There are a number of objectives that we would be seeking to address within the release strategy. Some of these objectives compete with each other, and so from necessity there will have to be compromises. The objectives are:

  1. We need security fix releases with very low chance of breaking anything. This is largely met by prohibiting new features in stable branches (i.e. letter releases).
  2. If something is broken in a release a fixed version should be made available shortly afterwards (i.e. more letter releases more often)
  3. We need a way to get new binary compatible features into OpenSSL relatively quickly.
  4. We don't want to have to maintain too many branches. This is likely to include a timescale for the EOL of version 0.9.8
  5. We need a way to refactor code and make necessary binary incompatible changes, deprecating APIs etc.
 Objective met (2015): We have announced a release strategy which includes end-of-life and long-term support definitions. Also, our security policy has relevant information.

Platform Strategy

Moving forward OpenSSL will adopt the following policy:

  • There will be a defined set of primary platforms. The primary platforms will be Linux and FreeBSD. A primary platform is one where most development occurs.
  • In addition there will be a list of secondary platforms which are supported by the development team.
  • Platform specific code will be moved out of the main codebase (removing overuse of "ifdef").
  • Legacy platforms that are unlikely to have wide deployment will be removed from the code.
  • Non-supported platforms requiring regular maintenance activities will eventually be removed from the code after first seeking community owners to support the platforms in platform specific repositories.

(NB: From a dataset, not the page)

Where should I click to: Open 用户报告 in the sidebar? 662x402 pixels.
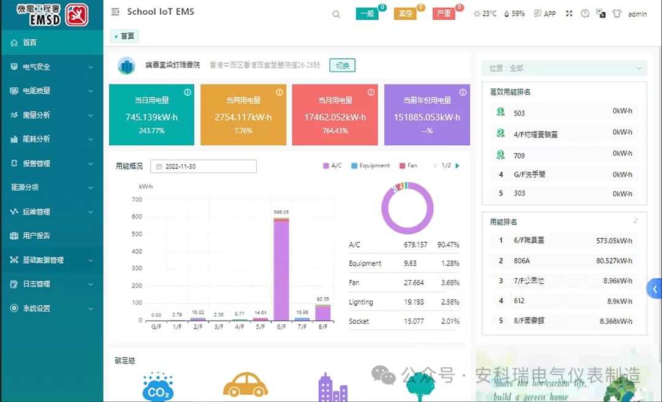click(x=36, y=235)
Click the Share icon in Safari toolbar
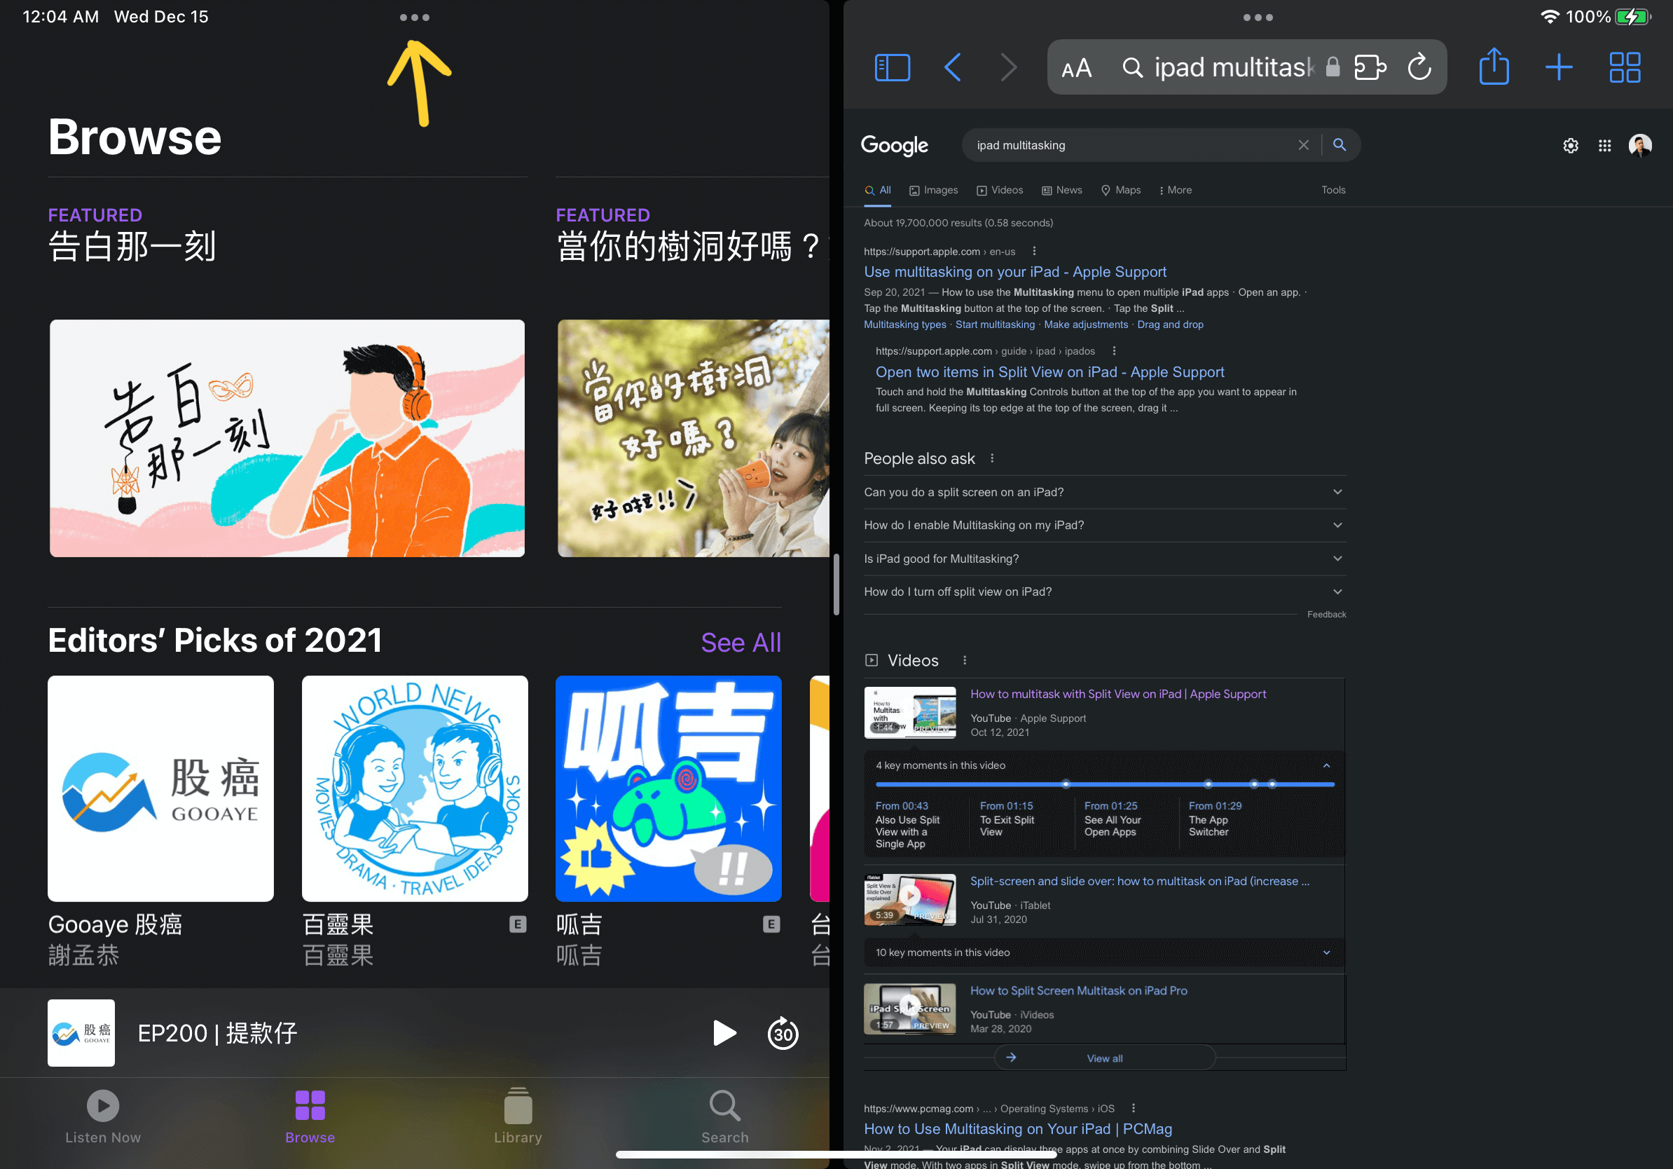The height and width of the screenshot is (1169, 1673). [x=1495, y=66]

Necessary criteria for a platform to be included in the secondary platform list includes:

  • Currency, i.e. a platform is widely deployed and in current use
  • Vendor support
  • Available to the dev team, i.e. the dev team have access to a suitable environment in which to test builds and deal with tickets and issues
  • Dev team ownership, i.e. at least one person on the team is willing to take some responsibility for a platform.

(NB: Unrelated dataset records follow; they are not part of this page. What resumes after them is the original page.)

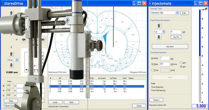Move Z axis down with the arrow
This screenshot has width=209, height=110.
tap(11, 65)
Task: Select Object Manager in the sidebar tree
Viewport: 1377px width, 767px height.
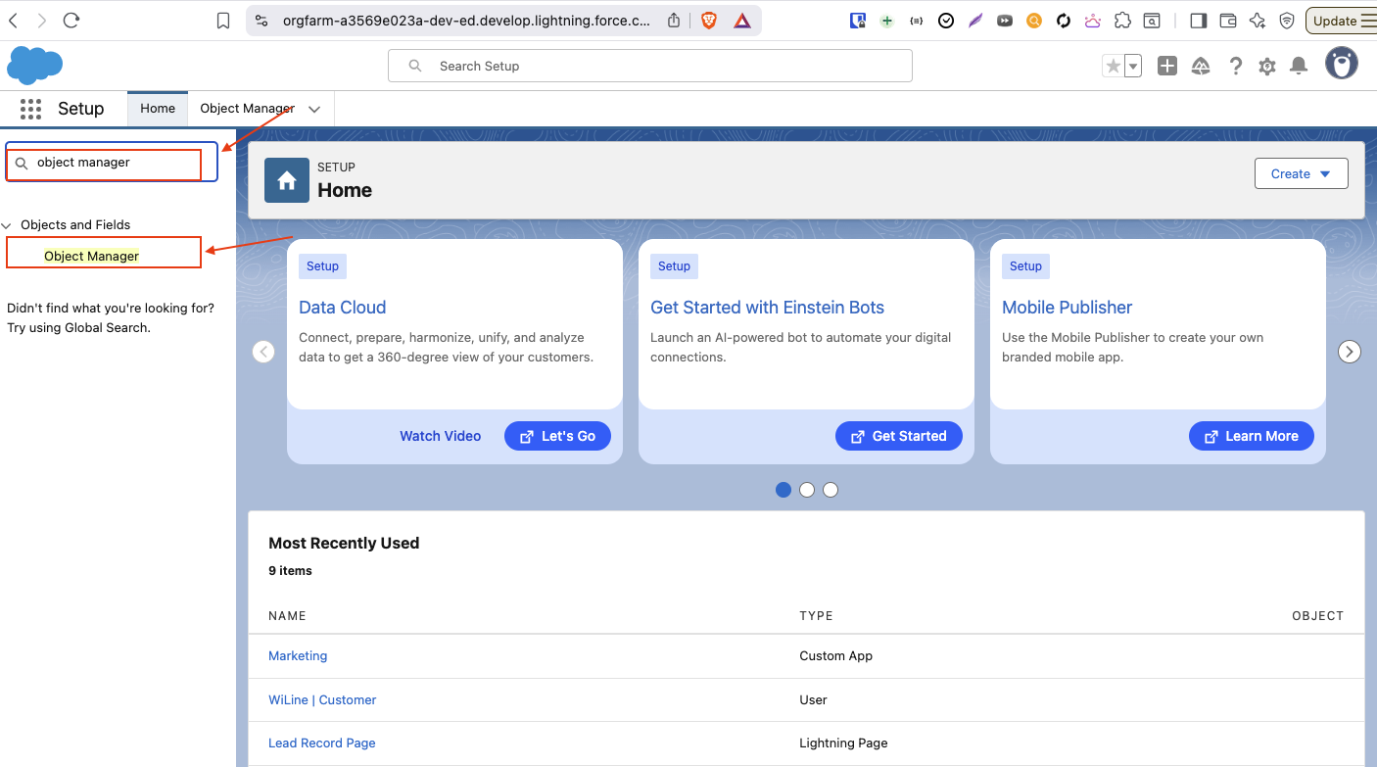Action: [92, 256]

In addition the secondary list will be as small as possible so as not to spread the development team too thinly.

The secondary platforms are still to be defined but will be based on the above criteria. For each primary/secondary platform, we should have, at least, a continuous integration box and a dev machine we can access for test/debug. We will seek support from the platform vendors or the community to provide access to these platforms. The secondary platform list will change over time, but an initial list will be produced within three months.

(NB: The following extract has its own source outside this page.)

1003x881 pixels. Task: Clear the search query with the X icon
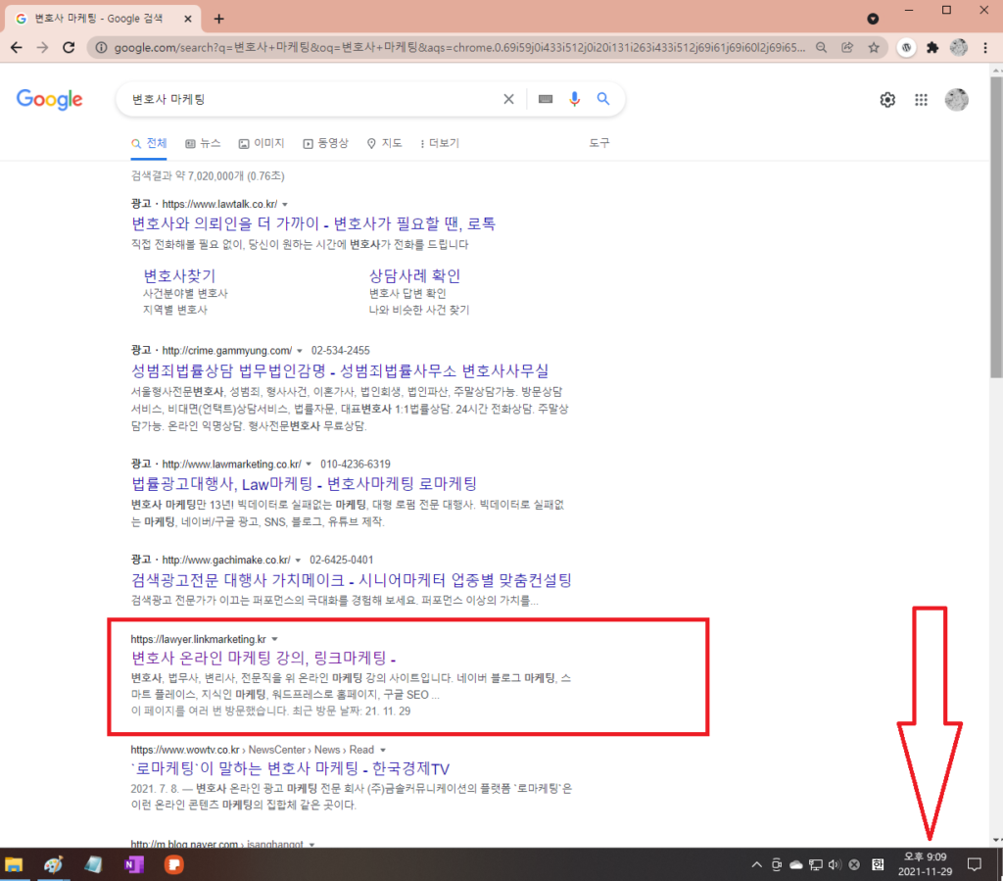(x=508, y=98)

The Platform Strategy will be phased in over a period of time based on how quickly we can refactor the code.

Security Strategy

We will be documenting a security strategy which will define our policy on how we make security fixes, and what (if any) pre-notification of forthcoming security releases will be provided (and to whom) (Timescale: Within two months)
Objective met (7th September 2014): The OpenSSL security policy is available here.

Forthcoming Features

The primary focus of effort will be on achieving the objectives detailed above, however we are evaluating the following new features.

  • IPv6 support
  • AEAD updates (API review, Poly/ChaCha support, /dev/crypto operations coalescing)
  • TLS 1.3.
  • Certificate Transparency support
  • Support for new ciphersuites e.g., CCM
  • Extended SSL_CONF support
  • DANE support
  • Security levels (currently experimental in master)
  • OCB
  • FIPS code review and refactor
  • Support for emerging platforms, e.g. ARMv8, POWER8
  • Built-in multi-threaded support for two major threading "flavours," POSIX threads and Win32

Roadmap Update History

The following changes have been made since the roadmap was first issued 30-June-2014.

  • 8-August-2015. Many updates, for what happened in 2015.
  • 14-October-2014. Updated audit; added TLS 1.3 and Certificate Transparency to features.
  • 8-September-2014. Updated status on the RT backlog objective.
  • 7-September-2014. Updated security policy section.
  • 16-July-2014. Updated code review section.
  • 1-July-2014. Noted RT is our bug tracking system.